Commentary: SOPA/PIPA Bad Legislation
The Stop Online Piracy Act and its counterpart in the Senate, the PROTECT IP Act, have gotten a lot of attention from Internet users in the past few months. Most of this attention has come in the form of opposition.
Indeed, outcry against these bills has come from digital rights groups as diverse as human rights activists; online companies like Google, Twitter, Tumblr, and Kickstarter; First Amendment scholars such as Marvin Ammori and Laurence Tribe; Internet engineers, including “father of the Internet” Vint Cerf; security experts Paul Vixie, Stewart Baker, and Dan Kaminski; and political groups across the spectrum, from the Cato Institute to MoveOn.org.

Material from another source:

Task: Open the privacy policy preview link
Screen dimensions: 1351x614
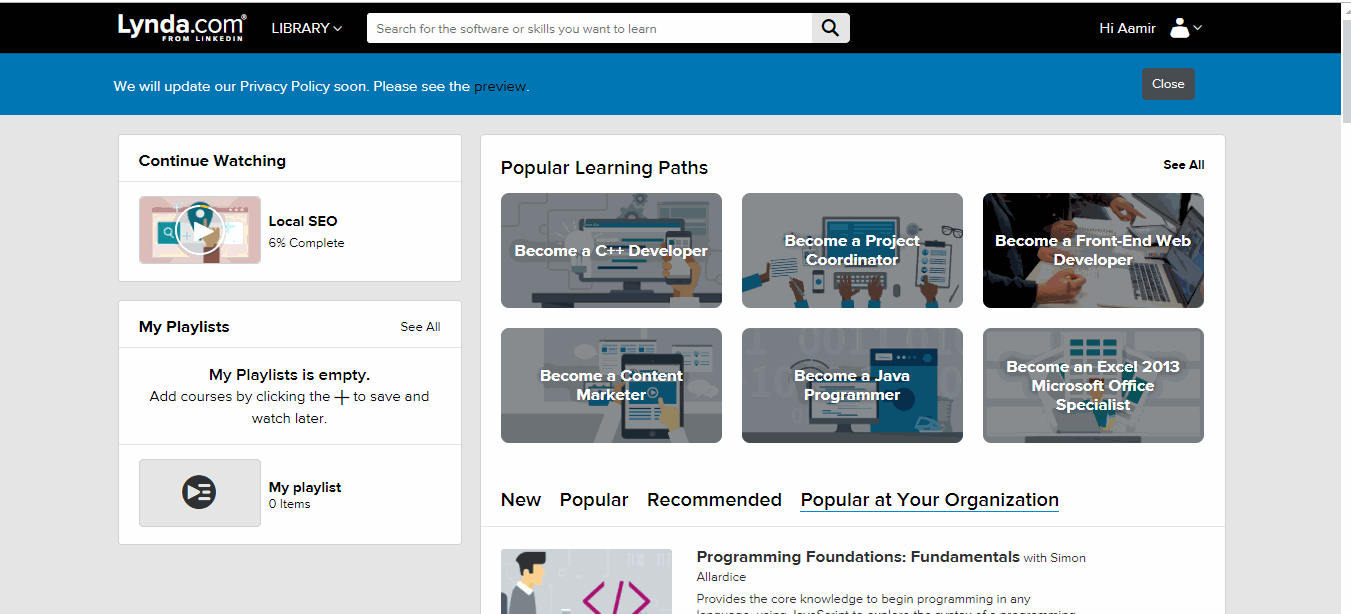Action: pos(500,86)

In spite of that broad opposition, these bills could pass. What could be moving them along? The answer isn’t surprising: the entertainment industry, one of the major backers of this legislation, has spent nearly $100 million in lobbying dollars last year. That sort of money buys you a bill drafted and then modified in secret, and the fast track through the legislative process.
Overly Broad, Laughably Narrow
That “fast track” is dangerous, because there are real and major problems in SOPA and PIPA that need attention. Supporters of the bills cite the need to address “rogue” foreign Web sites that profit from unauthorized copying, but the details about these “rogue” websites remain sketchy, and that lack of clarity reflects on the language of the bills.
For one thing, the definition of a “rogue” site is overly broad in some places, jeopardizing many sites that host user-generated content, and laughably narrow in others: supporters list Mega Upload and The Pirate Bay on their “hit lists,” but those sites are excluded from the actual legislative language in the bills.
The upshot of that inconsistency is that while real bad actors might go unaffected by the passage of these bills, innovators and startups could feel chilling effects. That could make it harder to start a company, to raise investments, and to hire new employees. Given that technology is one of the few growth sectors in the past few years, it is shortsighted to throw hurdles in its path.
Economic considerations aside, there are tremendous free-speech implications in SOPA and PIPA. Both bills require some judicial review for individual injunctions, but that review process doesn’t need to be contested and skirts due process almost entirely. And government involvement doesn’t preclude mistakes or misjudgments.
Take, for example, the case of dajaz1.com, a legitimate hip-hop blog seized by ICE in late 2010 on copyright grounds. After more than a year of complaints, the bloggers finally had their site returned by the government — with no explanation. SOPA and PIPA would enshrine these sorts of seizures. But a program that allows the government to sever a site from its audience without any sort of accountability doesn’t deserve expansion; it deserves elimination.
Even the bills’ supporters acknowledge the free-speech problems. First Amendment lawyer Floyd Abrams, who now counts the Motion Picture Association of America among his clients, couldn’t even commit to a full-throated defense of the bills in a letter written to support SOPA. He acknowledged that SOPA “may result in the blockage or disruption of some protected speech,” but deemed the level of disruption acceptable. Why, though, would we allow Floyd Abrams to determine how much disruption of protected speech is alright?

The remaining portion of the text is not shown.